Exercise description | Every line of the entries below that carries the string "label" should be copied.

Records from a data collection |
========

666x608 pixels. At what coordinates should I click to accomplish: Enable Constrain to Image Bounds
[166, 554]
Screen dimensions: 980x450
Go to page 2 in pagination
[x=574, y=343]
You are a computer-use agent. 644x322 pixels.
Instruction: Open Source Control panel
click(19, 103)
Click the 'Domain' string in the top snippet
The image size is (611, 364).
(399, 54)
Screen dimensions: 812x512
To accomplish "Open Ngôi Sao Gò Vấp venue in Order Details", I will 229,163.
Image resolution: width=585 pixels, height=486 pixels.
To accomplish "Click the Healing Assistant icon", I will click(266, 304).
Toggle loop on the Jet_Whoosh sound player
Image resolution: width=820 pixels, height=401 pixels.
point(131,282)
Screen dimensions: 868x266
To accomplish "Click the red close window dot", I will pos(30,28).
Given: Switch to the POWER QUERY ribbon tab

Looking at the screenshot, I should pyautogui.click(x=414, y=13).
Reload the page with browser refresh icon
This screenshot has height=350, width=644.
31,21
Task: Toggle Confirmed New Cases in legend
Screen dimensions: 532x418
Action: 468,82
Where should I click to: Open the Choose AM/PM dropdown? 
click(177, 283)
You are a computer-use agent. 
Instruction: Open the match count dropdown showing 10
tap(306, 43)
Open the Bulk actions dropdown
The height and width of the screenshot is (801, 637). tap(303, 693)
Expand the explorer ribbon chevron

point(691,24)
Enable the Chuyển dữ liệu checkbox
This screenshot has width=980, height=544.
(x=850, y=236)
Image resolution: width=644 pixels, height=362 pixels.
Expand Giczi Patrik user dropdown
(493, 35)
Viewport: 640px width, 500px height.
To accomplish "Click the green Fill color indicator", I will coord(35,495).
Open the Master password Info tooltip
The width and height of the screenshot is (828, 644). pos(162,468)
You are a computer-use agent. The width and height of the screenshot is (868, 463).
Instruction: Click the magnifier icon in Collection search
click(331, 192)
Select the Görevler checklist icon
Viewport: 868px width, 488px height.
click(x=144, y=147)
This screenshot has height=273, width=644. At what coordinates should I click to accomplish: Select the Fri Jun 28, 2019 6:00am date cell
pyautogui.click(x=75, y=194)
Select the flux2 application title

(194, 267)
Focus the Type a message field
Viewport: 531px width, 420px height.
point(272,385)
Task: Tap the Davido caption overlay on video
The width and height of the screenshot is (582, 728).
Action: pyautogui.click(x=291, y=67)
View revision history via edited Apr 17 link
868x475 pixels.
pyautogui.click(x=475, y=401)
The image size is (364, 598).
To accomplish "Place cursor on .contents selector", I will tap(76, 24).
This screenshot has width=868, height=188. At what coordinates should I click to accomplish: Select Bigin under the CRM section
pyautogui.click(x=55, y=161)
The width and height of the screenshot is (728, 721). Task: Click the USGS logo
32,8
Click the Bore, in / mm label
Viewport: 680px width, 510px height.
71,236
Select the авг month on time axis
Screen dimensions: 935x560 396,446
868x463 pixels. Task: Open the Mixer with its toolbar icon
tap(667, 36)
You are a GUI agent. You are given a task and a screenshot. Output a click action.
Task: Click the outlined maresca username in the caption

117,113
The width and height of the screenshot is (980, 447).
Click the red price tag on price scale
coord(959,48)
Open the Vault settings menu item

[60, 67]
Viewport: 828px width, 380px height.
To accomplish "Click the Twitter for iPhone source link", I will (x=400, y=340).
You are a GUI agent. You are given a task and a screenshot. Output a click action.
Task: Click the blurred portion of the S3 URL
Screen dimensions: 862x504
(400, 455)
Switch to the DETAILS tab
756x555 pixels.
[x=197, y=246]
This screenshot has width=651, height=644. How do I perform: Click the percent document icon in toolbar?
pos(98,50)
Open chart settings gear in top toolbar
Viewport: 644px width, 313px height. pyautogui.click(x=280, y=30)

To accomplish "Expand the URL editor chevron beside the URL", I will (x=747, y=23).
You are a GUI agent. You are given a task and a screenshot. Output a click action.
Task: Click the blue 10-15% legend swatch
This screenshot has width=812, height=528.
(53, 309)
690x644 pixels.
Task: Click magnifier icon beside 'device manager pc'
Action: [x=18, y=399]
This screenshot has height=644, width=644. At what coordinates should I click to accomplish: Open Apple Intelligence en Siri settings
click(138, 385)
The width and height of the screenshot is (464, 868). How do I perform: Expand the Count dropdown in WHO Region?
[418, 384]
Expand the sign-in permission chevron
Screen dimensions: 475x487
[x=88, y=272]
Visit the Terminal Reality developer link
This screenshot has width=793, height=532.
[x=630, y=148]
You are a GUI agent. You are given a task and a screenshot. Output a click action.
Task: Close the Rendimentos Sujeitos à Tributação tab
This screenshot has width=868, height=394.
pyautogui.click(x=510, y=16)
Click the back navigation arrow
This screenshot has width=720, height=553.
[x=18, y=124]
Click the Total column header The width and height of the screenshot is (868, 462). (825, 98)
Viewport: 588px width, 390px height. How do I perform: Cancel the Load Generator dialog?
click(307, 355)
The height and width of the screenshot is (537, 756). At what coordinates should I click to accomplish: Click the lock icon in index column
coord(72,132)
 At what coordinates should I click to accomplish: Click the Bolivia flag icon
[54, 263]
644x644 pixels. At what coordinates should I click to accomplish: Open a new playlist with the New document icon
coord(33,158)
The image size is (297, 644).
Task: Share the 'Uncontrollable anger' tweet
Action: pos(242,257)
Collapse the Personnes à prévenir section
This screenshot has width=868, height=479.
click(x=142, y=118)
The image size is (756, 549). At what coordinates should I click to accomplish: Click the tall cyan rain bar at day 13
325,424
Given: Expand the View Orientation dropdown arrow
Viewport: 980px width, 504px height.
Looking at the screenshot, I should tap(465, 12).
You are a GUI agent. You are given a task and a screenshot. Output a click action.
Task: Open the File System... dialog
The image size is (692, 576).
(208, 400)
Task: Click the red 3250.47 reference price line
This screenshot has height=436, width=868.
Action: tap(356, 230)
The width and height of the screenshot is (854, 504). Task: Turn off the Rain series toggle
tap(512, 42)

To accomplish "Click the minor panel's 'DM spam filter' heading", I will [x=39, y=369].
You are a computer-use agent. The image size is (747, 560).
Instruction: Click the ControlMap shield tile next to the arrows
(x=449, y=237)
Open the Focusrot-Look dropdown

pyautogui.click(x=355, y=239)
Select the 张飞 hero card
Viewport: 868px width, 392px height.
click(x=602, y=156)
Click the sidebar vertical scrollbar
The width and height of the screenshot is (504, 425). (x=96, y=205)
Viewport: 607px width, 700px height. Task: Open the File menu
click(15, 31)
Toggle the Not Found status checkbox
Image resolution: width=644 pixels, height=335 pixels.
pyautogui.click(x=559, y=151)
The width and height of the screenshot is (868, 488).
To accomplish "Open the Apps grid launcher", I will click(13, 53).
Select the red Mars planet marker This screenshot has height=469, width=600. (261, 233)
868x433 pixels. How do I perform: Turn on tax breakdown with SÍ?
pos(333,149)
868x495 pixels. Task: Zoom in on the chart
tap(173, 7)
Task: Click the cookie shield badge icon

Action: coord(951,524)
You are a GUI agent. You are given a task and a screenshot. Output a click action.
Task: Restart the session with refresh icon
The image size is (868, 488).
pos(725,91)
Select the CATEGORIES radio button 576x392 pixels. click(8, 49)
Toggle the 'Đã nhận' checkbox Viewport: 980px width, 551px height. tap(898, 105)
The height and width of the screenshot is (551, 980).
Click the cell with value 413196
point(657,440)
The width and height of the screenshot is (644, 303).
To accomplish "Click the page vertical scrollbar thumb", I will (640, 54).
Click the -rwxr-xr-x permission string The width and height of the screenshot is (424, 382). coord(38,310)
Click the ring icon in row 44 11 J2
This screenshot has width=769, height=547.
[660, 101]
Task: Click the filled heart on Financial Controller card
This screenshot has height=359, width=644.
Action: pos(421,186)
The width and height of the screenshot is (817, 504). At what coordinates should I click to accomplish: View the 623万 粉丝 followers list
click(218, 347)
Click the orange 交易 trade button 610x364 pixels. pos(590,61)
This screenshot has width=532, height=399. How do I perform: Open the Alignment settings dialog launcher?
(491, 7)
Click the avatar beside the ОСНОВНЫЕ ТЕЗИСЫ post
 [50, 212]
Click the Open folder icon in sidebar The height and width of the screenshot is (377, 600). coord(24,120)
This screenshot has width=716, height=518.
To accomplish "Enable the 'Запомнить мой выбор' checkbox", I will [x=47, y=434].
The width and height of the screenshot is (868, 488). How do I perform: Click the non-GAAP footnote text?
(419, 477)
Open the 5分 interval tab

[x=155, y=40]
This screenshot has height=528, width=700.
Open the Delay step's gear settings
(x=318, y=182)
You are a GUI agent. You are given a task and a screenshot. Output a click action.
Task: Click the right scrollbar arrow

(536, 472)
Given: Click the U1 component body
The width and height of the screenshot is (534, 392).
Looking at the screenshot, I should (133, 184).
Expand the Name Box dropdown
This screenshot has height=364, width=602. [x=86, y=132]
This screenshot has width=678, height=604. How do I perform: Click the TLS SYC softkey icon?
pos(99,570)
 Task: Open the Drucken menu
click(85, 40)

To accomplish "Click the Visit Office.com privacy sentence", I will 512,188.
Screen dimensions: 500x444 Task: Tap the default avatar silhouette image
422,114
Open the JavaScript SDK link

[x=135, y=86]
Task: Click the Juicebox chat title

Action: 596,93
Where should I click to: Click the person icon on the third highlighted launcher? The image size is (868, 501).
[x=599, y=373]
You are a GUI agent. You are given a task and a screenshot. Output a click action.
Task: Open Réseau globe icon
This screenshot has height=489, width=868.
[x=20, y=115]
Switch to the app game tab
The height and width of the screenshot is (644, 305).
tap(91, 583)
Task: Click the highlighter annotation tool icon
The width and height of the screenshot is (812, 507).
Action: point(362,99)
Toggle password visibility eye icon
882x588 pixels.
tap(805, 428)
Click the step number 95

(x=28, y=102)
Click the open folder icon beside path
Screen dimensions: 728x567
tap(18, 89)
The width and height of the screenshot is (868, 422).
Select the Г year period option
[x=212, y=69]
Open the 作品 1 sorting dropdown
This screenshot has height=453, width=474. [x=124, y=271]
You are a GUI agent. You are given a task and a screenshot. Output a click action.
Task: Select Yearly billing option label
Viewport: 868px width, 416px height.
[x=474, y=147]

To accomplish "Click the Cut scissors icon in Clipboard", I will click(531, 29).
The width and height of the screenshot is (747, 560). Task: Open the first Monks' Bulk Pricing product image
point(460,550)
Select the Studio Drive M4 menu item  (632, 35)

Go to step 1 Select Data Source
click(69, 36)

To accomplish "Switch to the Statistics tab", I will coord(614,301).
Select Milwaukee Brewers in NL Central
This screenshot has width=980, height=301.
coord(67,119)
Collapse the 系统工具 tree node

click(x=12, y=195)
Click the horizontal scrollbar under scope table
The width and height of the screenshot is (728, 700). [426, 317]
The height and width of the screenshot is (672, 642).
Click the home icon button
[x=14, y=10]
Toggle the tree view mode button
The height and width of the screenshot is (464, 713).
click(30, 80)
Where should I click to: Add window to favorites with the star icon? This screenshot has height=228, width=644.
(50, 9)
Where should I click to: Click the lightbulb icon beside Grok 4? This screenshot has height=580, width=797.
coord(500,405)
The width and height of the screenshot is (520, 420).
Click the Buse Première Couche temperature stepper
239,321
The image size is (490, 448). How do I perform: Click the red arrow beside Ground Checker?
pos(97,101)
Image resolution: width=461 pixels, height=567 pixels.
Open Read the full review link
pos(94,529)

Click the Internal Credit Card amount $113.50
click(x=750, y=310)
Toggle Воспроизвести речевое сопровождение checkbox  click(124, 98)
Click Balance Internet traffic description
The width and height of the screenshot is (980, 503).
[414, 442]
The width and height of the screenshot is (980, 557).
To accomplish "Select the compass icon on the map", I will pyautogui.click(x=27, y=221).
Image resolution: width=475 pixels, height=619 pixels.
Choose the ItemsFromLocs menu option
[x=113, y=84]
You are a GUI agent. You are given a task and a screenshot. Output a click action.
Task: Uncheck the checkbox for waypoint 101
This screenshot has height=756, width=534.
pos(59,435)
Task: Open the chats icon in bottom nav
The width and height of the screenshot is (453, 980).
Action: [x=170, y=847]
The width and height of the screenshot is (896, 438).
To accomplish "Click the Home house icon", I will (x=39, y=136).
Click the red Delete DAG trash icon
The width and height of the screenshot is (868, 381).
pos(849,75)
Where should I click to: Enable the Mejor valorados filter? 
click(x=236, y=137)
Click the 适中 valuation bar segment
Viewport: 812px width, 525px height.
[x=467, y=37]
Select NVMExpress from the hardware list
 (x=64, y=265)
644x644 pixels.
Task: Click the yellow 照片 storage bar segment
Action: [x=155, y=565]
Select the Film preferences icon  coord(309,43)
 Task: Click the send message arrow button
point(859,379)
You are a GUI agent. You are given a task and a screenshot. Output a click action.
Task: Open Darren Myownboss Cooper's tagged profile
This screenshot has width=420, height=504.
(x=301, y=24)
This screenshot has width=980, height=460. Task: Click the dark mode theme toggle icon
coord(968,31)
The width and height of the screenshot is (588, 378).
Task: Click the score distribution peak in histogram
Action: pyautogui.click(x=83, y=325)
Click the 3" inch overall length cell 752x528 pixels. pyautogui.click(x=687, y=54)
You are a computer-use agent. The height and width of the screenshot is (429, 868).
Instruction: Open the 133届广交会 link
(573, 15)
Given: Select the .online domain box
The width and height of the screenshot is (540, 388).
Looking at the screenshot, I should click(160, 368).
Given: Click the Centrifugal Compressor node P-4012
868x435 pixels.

========

Final answer |
Click the Bore, in / mm label
Task: Select Yearly billing option label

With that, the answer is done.